On December 14, 1837, before the Land Office of the Republic had actually opened, Congress passed an act establishing the land office and '* * * to reduce into one act, and to amend the several acts relating to the establishment of a General Land Office.' 1 Gammel 1404-18. This 1837 Act provided for a county surveyor to locate land certificates upon the vacant public lands in each county; a board of land commissioners to have general charge and supervision of the issuance and location of lands under valid certificates, and to transmit the necessary documents when the preliminary steps had been taken to the Commissioner of the General Land Office. The land commissioner, upon receipt of such papers in proper form, 'shall forthwith make out in due form a patent for said land, and record the same in a book to be kept for that purpose,' and send the original patent to the president of the Board of Land Commissioners, who, after duly making a record of the same, should deliver the original patent to the party entitled to receive the patent.

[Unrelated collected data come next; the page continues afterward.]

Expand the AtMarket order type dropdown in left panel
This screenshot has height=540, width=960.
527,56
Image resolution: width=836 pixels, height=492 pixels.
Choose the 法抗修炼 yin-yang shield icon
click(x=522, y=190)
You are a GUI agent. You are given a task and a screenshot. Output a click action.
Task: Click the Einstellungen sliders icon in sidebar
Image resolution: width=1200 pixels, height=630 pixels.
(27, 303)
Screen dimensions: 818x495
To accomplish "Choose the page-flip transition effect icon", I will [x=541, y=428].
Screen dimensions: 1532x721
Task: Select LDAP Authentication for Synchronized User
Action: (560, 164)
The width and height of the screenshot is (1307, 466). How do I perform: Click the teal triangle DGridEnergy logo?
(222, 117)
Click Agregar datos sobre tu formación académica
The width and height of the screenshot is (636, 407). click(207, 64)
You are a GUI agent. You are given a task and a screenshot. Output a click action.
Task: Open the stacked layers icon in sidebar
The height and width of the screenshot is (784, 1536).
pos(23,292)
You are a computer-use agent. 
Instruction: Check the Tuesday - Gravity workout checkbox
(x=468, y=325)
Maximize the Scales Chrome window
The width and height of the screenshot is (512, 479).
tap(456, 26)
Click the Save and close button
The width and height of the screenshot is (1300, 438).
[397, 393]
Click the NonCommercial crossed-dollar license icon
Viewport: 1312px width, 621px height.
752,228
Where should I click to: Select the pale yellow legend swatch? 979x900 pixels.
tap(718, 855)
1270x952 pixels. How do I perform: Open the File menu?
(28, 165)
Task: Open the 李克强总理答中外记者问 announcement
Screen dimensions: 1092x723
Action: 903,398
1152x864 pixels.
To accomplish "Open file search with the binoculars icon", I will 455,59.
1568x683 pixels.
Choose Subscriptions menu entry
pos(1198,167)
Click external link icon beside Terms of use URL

Section 36. Section 7 of this Act provided that all patents should be issued in the name of the Republic of Texas and under the seal of the Land Office, signed by the president of the Republic and countersigned by the Commissioner, or chief clerk. This act also provided that the county surveyor should receive certain fees for his work in making the survey, 'three dollars for each English linear mile actually run.' Section 37. This was the first time the English or common law mile had been provided as a measure of payment. All previous laws had provided payment for the Castillian, or metric linear mile-the Spanish and Mexican measurement. At all times since this act of 1837, all land matters have been set out in our statutes in terms of the common law, rather than the Spanish or Mexican law. Thus the Congress of the Republic of Texas in 1837, 1840 and 1841, in regard to land titles, carried out the command of Article IV, § 13 of the Constitution of 1836 to introduce the common law of England by statute as early as practicable.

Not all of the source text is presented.